Public Domain Superheroes FAQ
What Is the Public Domain?
This is a legal issue so, can be confusing. These two articles (particularly the second) may be useful in clarifying the differences between trademark and copyright:
- Legalities 31: Creating brand images for your client — who owns what rights?
- Legalities # 29: Infringing Cartoon Characters
The standard for trademark infringement is called "confusingly similar." The standard for copyright infringement is called "substantially similar."
In regards to cartoon and/or comic book/strip characters, visual representation must also be taken into account.
To complicate matters further, some "public domain" works may actually be "orphan works".
- Welcome to the Public Domain
- Superheroes: An Overview of Protecting Characters Under the Law a Copyright Law – Final Paper by Eric Green.
- Copyrights of Golden-Age Comics an essay by a Golden Age affectionado formerly known as Cash Gorman.
- THE PROTECTION OF FICTIONAL CHARACTERS by IVAN HOFFMAN, B.A., J.D.
The Public Domain consists of works and ideas that nobody may claim as their own.
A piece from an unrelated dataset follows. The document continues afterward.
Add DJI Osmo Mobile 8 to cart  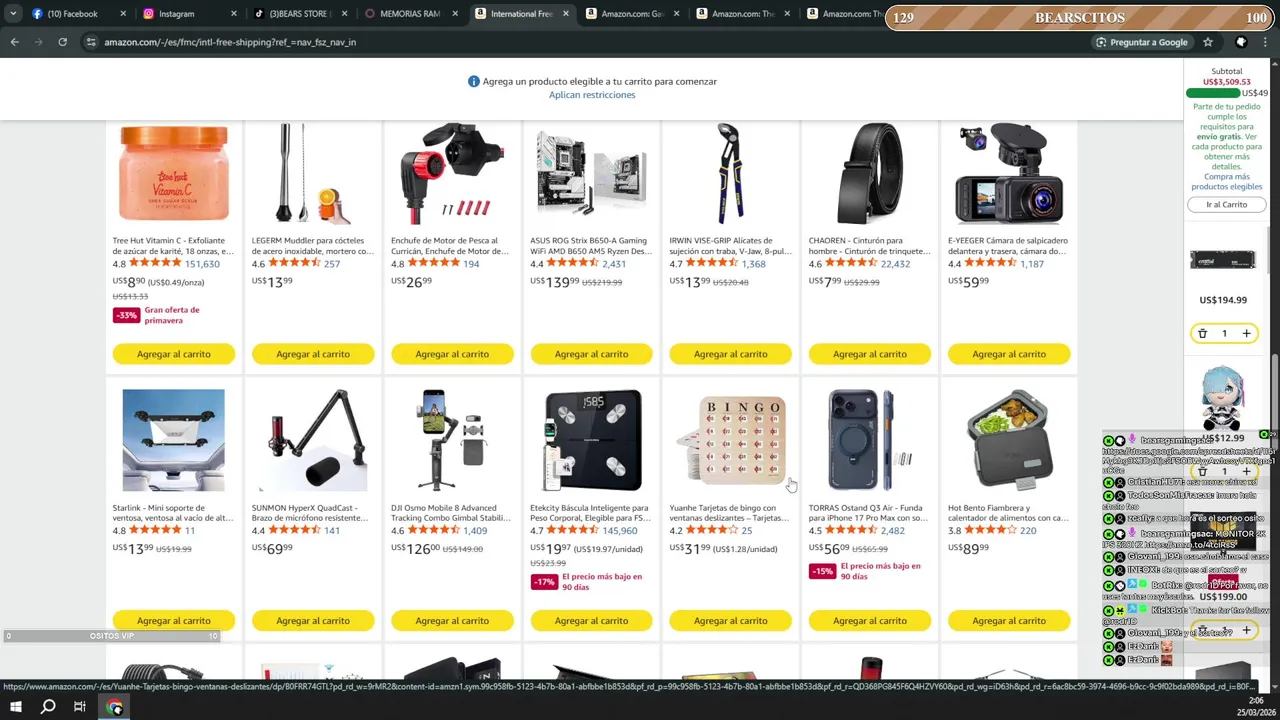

The Bible can’t be copyrighted and the wheel cannot be patented. Improvements and variations CAN be protected; Firestone and Michelin are trademarked versions of the wheel and (as a hypothetical example) a Bible with the name "Jesus" printed in red or having maps of the Holy Land added can be copyrighted. In terms of print media, the public domain consists of works that existed before copyright laws (Don Quixote or the Illiad), those that are too old to be protected any more (Frankenstein and Dracula), and those whose copyrights have run out and weren’t renewed (like most of the comic book characters here). Finally, real-life historical figures are, by definition, in the public domain.
Why Are These Characters in the Public Domain?
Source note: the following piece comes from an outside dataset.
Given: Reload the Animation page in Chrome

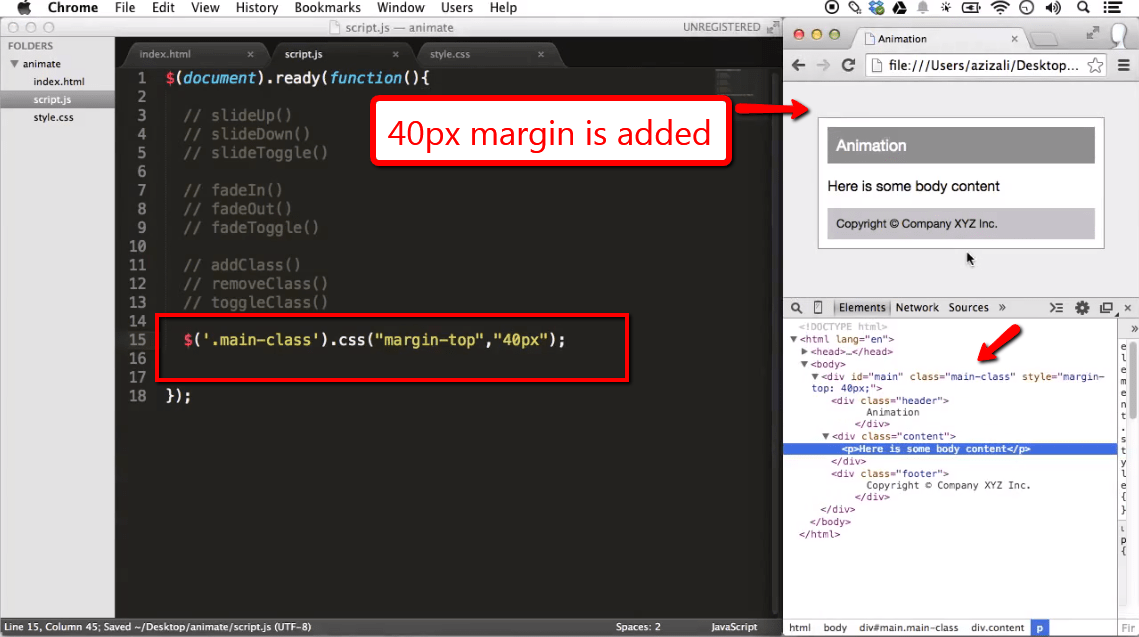Looking at the screenshot, I should (849, 64).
In the early days of comics, publishing companies came and went with great frequency. Most of the defunct companies never bothered to renew their copyrights. Many were bought out by other companies that also failed to do so. For instance, DC bought out Quality, but evidently made the same mistake as many other companies: confusing the actual possession of the original property with legal ownership of the characters and stories they debuted in.
The Copyright laws in the United States have changed several times over the past century. The changes made in the 1960s, 1970s, and 1990s significantly extended copyright terms for the works which were still in copyright at that point.
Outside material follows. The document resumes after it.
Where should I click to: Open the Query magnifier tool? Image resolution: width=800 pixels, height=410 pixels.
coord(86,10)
How Do I Find Out if a Character First Published in the United States is in the Public Domain?
While we are not lawyers, this chart offers a decent (if abbreviated) guide to figuring out which properties have entered the public domain and which have not (yet).
Having said that, the first step to finding out if a work is in the public domain in the United States is to know when it was first published. As stated, copyright laws have changed over time so the next step is to look at the Digital Copyright Slider to know which conditions must be met for a work to be in the public domain.
If it is a matter of renewal (which applies to works published between Jan. 1, 1923- Jan. 1, 1964), check The First Copyright Renewals for Periodicals List for works that came up for renewal before 1977 and the Copyright Office Records for those renewed after. If the publication does not appear in either search, it is most likely in the public domain (however, this info is based off publicly available records and NOT legal advice).
An additional resource is :
Which has US copyright records by year.
If the character debuted in a publication between 1964-1977, then you need to find a copy of the publication and check for a proper copyright notice. A proper copyright notice consists of a word/abbreviation/symbol designating copyright such as (copyright, cprt, or ©), the name of the copyright holder, and the year the work was published. If there is no copyright notice or the notice does not fit the correct format as cited above, then the work instantly entered the public domain upon release. An example of this would be frequent use of "International Copyright Secured," which is an incorrect notice and statement as there is no such thing as international copyright law.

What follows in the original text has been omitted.